Leonard Bernstein once called the 20th Century a “century of
death” and in FDR’s time, it seemed that way.
Yet, he not only did not surrender, but like the other
great lion of his time, Winston Churchill, he demanded victory.
He did not just dream of it, but despite the experiments that went awry,
he never gave up. He did not allow
his fragile body to stop him, and he used his charm and personal strength to
give America hope through his fireside chats.
Whether you admire his build-up of the Federal Government or not, he did
take action. While he may have been
too flexible with the USSR, at least we did maintain an alliance with them to
defeat Germany and keep Britain from crumbling.
Instead of telling America that it needed to change, he helped it
I see an incredible parallel between FDR’s first days and
the first days of Ronald Reagan, despite their opposite approach to
government’s role. Observers used
words such as “inertia” and “hope” and “confidence” to describe
FDR’s first days after had Hoover expressed his firm belief that the economic
problems gripping America were beyond his control.
To be fair, some were, and some were not.
Yet Hoover did practically nothing.
Jimmy Carter actually went one better, blaming Americans themselves for
their “malaise” and chastising them for being materialistic as they watched
their savings go up in smoke and gas stations ran out of gas.
Reagan told people that America was still a great country and that the
government needed to get out of their way.
Reagan and FDR both restored lost hope to America.
This special doesn’t come right out and say this, but anyone growing up
in the 70’s will understand my point.
Very clean and crisp for such old footage, and the segues
from modern full-color interviews back to older footage with its inescapable
artifacts. Tasteful panning and
close-ups bring a modern feel to the brisk narrative.

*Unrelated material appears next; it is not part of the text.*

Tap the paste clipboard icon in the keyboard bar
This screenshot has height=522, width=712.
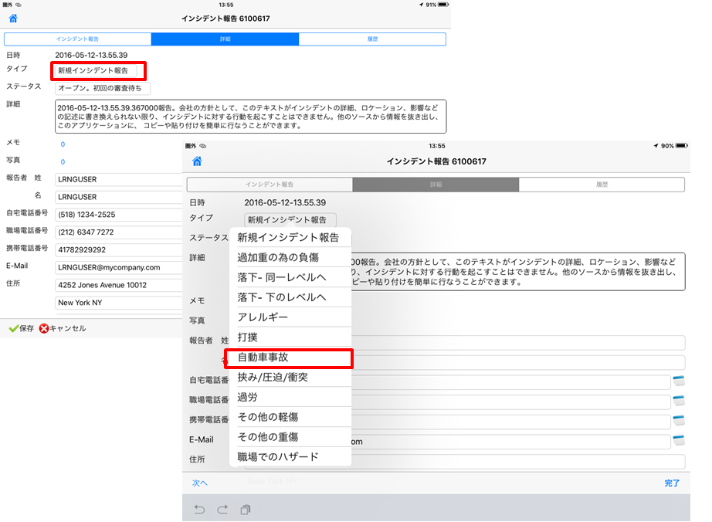245,509
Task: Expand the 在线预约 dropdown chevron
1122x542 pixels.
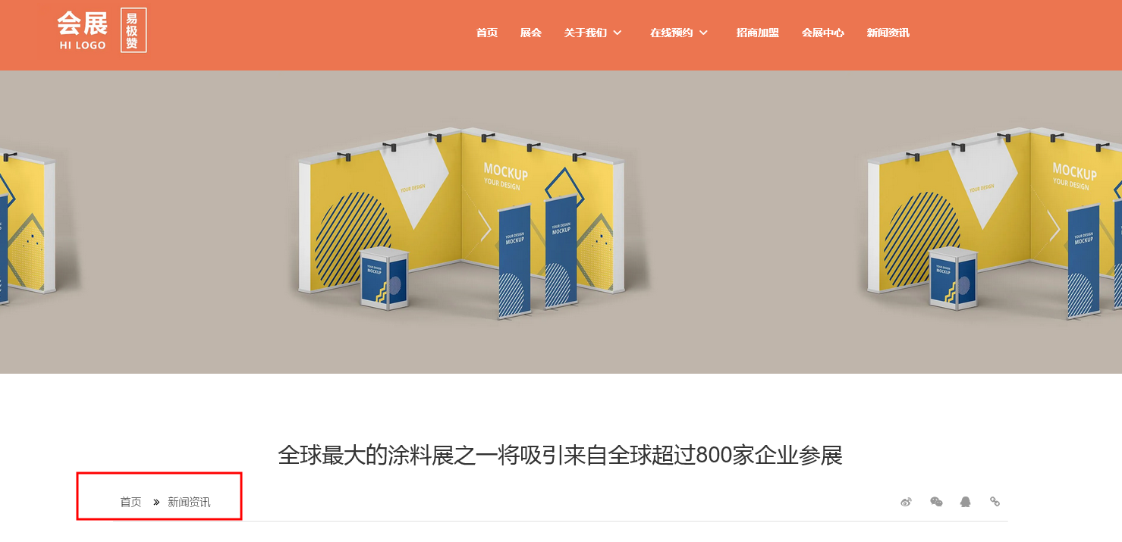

Likewise, the sound is very smooth and balanced as we have
come to expect from History Channel products.
The second disc contains three individual programs:
Biography: FDR: Years of Crisis;
Biography: FDR: The War Years; and a shorter featurette
History in the Making: FDR. The
first two are in the more well-known format which presents much of the same
material in a more palatable way. The
last one looks closely at his family home in Hyde Park and includes interviews
with those who maintain the home and other historians.
Most striking is a statue made of FDR ten years before he contracted
polio that does not include his legs. While
about 20% of their content is borrowed or paraphrased from the longer first
disc, they are still worth watching, especially to young students.